Treatment of iron deficiency, with or without anemia, by oral iron supplements has been reported to improve or resolve RLS symptoms. The benefit seems most clear cut in those with almost certain iron deficiency, as indicated by a serum ferritin less than 20 mcg/L. However, even those with probable iron deficiency, and a serum ferritin between 20 mcg/L and 50 mcg/L may also benefit from iron supplements; hence, the current recommendation to maintain a serum ferritin greater than 50 mcg/L in RLS patients. There seems little benefit from oral iron in those with ferritin levels more than 50 mcg/L (Davis et al 2000). Standard treatment is ferrous sulphate 325 mg daily, with or without vitamin C, taken on an empty stomach. There is recent evidence that RLS and hereditary hemochromatosis can coexist (Shaughnessy et al 2005), and ferritin and transferrin saturation levels should be monitored while taking iron. Potential benefits from intravenous iron therapy, even in those without systemic iron deficiency, were suggested by a study in the 1950s (Nordlander 1953) and is currently the subject of investigations.
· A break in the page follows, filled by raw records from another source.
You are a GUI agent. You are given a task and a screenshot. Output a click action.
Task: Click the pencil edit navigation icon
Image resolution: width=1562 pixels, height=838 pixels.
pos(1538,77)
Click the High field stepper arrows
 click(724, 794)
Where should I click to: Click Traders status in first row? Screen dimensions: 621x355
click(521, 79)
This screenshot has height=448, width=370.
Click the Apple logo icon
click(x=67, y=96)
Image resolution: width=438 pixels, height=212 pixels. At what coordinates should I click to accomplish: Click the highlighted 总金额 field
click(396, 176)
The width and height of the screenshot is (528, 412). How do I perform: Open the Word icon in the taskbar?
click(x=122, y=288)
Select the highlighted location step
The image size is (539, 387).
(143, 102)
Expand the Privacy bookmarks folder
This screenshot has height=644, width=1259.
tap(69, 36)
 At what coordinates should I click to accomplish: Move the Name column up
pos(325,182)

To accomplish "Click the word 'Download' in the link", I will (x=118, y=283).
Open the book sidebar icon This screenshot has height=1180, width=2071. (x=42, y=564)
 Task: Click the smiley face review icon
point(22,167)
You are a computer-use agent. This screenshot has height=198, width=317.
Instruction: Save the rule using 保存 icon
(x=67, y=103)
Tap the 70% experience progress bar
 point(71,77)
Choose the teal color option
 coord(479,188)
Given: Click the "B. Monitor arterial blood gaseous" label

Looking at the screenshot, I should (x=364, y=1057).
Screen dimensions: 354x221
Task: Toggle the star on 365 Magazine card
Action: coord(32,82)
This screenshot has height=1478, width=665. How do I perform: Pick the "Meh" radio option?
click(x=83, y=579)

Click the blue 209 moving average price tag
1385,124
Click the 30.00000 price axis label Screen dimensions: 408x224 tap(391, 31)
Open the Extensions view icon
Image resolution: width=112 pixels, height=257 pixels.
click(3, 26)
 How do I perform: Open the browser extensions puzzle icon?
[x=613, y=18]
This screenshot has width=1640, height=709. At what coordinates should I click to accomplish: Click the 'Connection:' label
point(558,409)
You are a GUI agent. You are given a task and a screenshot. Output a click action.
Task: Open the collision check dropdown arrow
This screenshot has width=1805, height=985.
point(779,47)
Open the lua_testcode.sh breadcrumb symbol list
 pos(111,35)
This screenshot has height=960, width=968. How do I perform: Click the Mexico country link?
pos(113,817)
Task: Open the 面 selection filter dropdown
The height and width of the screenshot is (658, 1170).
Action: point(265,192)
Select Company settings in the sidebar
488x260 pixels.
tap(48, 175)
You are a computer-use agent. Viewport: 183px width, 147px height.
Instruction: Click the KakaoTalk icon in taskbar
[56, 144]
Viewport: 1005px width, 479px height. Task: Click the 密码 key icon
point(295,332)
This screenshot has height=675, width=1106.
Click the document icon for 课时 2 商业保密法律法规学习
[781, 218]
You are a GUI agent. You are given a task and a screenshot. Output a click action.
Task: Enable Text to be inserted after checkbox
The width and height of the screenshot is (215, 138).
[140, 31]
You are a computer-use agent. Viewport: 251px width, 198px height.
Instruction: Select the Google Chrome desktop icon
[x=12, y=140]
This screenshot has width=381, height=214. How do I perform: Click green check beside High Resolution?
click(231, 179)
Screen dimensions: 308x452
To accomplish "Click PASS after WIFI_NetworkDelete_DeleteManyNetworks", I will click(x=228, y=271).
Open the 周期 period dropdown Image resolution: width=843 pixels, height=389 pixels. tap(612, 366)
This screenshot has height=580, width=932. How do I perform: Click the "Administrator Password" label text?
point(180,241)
Randomized trials have demonstrated the efficacy of levodopa (Trenkwalder et al 1995), pergolide (Pieta et al 1998), ropinirole (Pellecchia et al 2004) and gabapentin (Thorp et al 2001) in uremic patients or in those undergoing hemodialysis. Such patients are also reported to benefit from intravenous iron therapy and from successful transplantation (Sloand et al 2004).
The treatment of RLS in pregnancy is complicated by the unsuitability of most of the available medications and nonpharmacological methods should be encouraged. Treatment of iron deficiency seems reasonable, but has never been evaluated. Lower folate levels are associated with RLS during pregnancy (Lee et al 2001). Folate supplementation is now standard advice for those planning pregnancy; compliance with this advice should be checked, and folate levels assessed if necessary.
Treatment summary
In patients with regular, troublesome RLS symptoms, a dopamine agonist is the current treatment of choice, although it should be noted that there have been few satisfactory studies comparing different treatment modalities for RLS. If dopamine agoints are poorly tolerated or ineffective, gabapentin or oxycodone should be considered. .
Levodopa is an excellent option for those with intermittent symptoms, such as during a long trip or meeting. It takes only 15 to 20 minutes to become effective, and augmentation is not a risk with infrequent use.
Gabapentin or an opioid are reasonable choices where RLS symptoms are painful or where there is coexisting peripheral neuropathy.